The presence of confounding germline CNVs was adjusted by subtraction of control germline CNVs (pool of 20 control samples) from the test CNVs, thus only the somatic CNVs were used for calculating the WGCNV scores. The WGCNV score algorithm was then applied to evaluate the extent and pattern of WGCNVs in tumor tissue from the 91 LNMA samples. The median WGCNV score of the 91 LNMA test samples was 2.70 (range, 0−9.95) whereas the median WGCNV score of the para-cancerous control samples was 0.36 (range, 0−0.80) (Supplementary Figure S3 ).
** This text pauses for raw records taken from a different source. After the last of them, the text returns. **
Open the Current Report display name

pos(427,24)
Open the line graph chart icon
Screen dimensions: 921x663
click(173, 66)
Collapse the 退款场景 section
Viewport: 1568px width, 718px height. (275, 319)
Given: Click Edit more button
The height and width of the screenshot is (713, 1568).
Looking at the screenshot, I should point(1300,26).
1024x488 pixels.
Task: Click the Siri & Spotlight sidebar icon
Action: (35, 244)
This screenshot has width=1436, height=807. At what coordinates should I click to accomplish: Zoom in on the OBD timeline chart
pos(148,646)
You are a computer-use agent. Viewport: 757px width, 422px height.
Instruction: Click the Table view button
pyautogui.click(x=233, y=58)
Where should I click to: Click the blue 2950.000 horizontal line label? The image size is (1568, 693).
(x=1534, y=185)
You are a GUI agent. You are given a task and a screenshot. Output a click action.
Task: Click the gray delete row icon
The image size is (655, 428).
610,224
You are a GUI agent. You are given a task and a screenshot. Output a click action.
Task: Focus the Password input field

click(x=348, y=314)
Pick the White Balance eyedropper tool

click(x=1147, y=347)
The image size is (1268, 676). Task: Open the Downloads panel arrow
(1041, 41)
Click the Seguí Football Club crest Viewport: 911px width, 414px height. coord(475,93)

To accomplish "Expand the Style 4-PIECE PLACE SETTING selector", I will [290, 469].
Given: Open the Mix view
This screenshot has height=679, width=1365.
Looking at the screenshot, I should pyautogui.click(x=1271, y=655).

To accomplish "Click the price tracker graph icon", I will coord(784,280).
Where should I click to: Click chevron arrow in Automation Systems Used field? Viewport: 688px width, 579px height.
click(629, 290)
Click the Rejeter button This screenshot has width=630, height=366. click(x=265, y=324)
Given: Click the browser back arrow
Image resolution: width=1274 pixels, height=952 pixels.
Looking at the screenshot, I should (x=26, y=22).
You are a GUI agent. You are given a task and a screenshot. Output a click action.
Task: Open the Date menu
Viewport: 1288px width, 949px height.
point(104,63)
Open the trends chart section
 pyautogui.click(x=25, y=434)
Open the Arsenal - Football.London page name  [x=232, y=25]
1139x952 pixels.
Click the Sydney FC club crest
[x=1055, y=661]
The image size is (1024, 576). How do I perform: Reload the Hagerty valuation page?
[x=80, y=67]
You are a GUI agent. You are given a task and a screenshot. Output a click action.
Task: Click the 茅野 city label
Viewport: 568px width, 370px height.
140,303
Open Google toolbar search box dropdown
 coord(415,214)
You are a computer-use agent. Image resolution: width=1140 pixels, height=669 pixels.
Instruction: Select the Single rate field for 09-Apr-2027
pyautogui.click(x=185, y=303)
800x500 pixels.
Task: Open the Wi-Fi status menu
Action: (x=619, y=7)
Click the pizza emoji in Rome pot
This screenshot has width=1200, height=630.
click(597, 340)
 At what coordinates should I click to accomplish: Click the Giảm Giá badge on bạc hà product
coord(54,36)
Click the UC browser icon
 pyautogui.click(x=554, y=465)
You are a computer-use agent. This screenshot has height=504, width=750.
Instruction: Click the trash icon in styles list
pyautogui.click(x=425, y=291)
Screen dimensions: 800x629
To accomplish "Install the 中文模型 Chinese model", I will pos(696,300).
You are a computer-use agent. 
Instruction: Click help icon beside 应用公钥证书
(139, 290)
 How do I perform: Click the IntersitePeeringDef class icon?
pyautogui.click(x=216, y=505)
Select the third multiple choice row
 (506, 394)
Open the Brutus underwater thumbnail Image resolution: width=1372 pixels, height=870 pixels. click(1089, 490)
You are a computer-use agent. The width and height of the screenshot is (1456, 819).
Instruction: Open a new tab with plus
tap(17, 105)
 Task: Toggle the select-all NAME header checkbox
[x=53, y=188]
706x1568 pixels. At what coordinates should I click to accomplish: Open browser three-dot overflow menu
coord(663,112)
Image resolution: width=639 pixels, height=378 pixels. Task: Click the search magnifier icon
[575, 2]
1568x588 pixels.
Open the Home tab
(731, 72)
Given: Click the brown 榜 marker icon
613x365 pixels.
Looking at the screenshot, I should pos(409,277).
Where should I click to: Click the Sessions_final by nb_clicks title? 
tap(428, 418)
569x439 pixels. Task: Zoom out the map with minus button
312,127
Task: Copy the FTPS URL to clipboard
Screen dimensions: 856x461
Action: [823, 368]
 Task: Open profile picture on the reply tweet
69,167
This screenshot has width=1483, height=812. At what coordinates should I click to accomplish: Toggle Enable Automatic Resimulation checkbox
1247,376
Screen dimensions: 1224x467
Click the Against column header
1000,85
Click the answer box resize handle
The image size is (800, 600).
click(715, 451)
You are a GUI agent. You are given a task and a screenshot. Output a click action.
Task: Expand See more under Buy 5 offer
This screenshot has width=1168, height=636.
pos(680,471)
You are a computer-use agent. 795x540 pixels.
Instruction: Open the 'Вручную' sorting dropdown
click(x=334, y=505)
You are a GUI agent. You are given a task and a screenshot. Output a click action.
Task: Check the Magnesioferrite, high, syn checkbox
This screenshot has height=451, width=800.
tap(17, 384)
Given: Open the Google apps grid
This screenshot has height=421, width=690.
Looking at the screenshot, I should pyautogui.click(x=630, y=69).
The median WGCNV scores of histological subcategories, subtypes, grades and TNM stages are shown in Table 1 . Trends of positive correlation were observed in the median WGCNV scores among LMNA histological subtypes lepidic, acinar, papillary, solid and micropapillary and also among the three tiered grades. There were statistically significant differences between the WGCNV scores of lepidic and solid (P=0.026), lepidic and micropapillary (P<0.001), acinar and micropapillary (P=0.031) subtypes groups, as well as between grade 1 and grade 2 groups (P=0.004), grade 1 and grade 3 groups (P<0.001) and grade 2 and grade 3 groups (P=0.002) (Figure 2A ,B ). However, lepidic and acinar, lepidic and papillary, acinar and papillary and, acinar and solid patterns showed no significant differences in WGCNV scores.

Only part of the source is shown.